©foto di Daniela Parisi
Corpo & Voce
Abbiamo tutti un bisogno organico di incontrare. Nelle sue relazioni umane, nel suo rapporto con un oggetto di studio, e con il suo ambiente. Incontrarsi è creare un contatto e coltivare le sue proprie qualità emergenti. Il conosciuto incontra lo sconosciuto e rinnova gli momenti di vita. Il processo di questo rinnovamento è come una qualità poetico intimamente legato a una necessità vitale, sentire che vale la pena vivere e sorprendersi nel continuare a imparare.
L'esistere è un fatto che vive nel paradosso tra il dover essere sempre con se stessi e il dover essere sempre al mondo. "Sto per (ri)conoscerti e allora sto per (ri)conoscere me stesso." In questo spazio tra sé e il mondo c'è come un terreno di gioco, un potenziale creativo all'origine dell'espressione. L'espressione è articolata dall'illusione del gioco, delle forme e delle storie che ci avvicinano alla realtà perché ci rimandano alla nostra esistenza e aprono le nostre percezioni alla diversità delle possibilità.
Questo spazio creativo non è né nel mondo e fuori di sé, né in sé e fuori dal mondo.
È piuttosto che i materiali della memoria entrano in contatto con i materiali del suo ambiente e viceversa. Nell'atto creativo siamo di fronte alla costruzione di una partitura di azioni e allo sviluppo dei suoi dettagli.

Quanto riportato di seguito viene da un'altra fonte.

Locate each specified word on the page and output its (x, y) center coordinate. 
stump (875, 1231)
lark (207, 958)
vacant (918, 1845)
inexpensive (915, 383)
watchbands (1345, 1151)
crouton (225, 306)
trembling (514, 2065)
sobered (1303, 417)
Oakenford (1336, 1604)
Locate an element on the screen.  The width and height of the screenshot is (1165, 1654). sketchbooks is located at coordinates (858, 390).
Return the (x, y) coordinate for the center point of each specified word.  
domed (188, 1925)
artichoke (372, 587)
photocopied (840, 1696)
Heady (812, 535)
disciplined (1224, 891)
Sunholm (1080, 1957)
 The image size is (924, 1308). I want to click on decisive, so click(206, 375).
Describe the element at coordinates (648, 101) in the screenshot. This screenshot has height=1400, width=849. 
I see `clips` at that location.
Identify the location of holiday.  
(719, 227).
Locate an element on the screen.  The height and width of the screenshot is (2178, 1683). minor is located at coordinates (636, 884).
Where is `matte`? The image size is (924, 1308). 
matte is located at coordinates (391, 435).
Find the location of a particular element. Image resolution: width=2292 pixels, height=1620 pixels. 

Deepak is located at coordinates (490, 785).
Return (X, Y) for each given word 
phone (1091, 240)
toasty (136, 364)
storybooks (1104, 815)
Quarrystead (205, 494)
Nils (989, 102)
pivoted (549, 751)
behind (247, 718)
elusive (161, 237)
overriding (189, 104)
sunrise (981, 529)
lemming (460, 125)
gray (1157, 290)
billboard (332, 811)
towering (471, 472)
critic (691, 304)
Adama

In questo terreno tra gli opposti avviene l’azione
∙ Scelta fatta al momento tra infinite possibilità.
∙ Attiva nel azione e passiva nella reazione.
∙ Esperienza del presente supportata dalla memoria.
∙ Articolato nella sua forma e improvvisato nel suo fare del momento.
. Spontaneo, fatto una volta e strutturato, ripetuto durante le presentazioni
∙ Un fare molto personale al servizio del mondo impersonale.
∙ Attraversandomi senza essere solo di me.
∙ Che ci permette di scoprire e di farci scoprire.
∙ Chi scompare, il suo gesto è compiuto, e lascia una traccia, come un ricordo.
Essere e fare coemergono. Quando agisco mi definisco in un fare, quindi sono l'azione. Essendo nell'azione, la vivo, quindi la ricevo. Passiamo dall'identità definita al lasciar andare - questo che non è un abbandono - e si è pienamente ciò che è, in una percezione diretta dell'esperienza.
L'azione danza sul filo tra il conosciuto -del personale e del mondo - e lo sconosciuto - del personale e del mondo. Questa danza appare nella sua qualità di leggerezza e gravità, trasparenza e fatica, tocca l'autentico per poi scomparire. L'essere fatto di memoria e aspirazione approfondisce attraverso l'esperienza, la sua relazione con il mondo.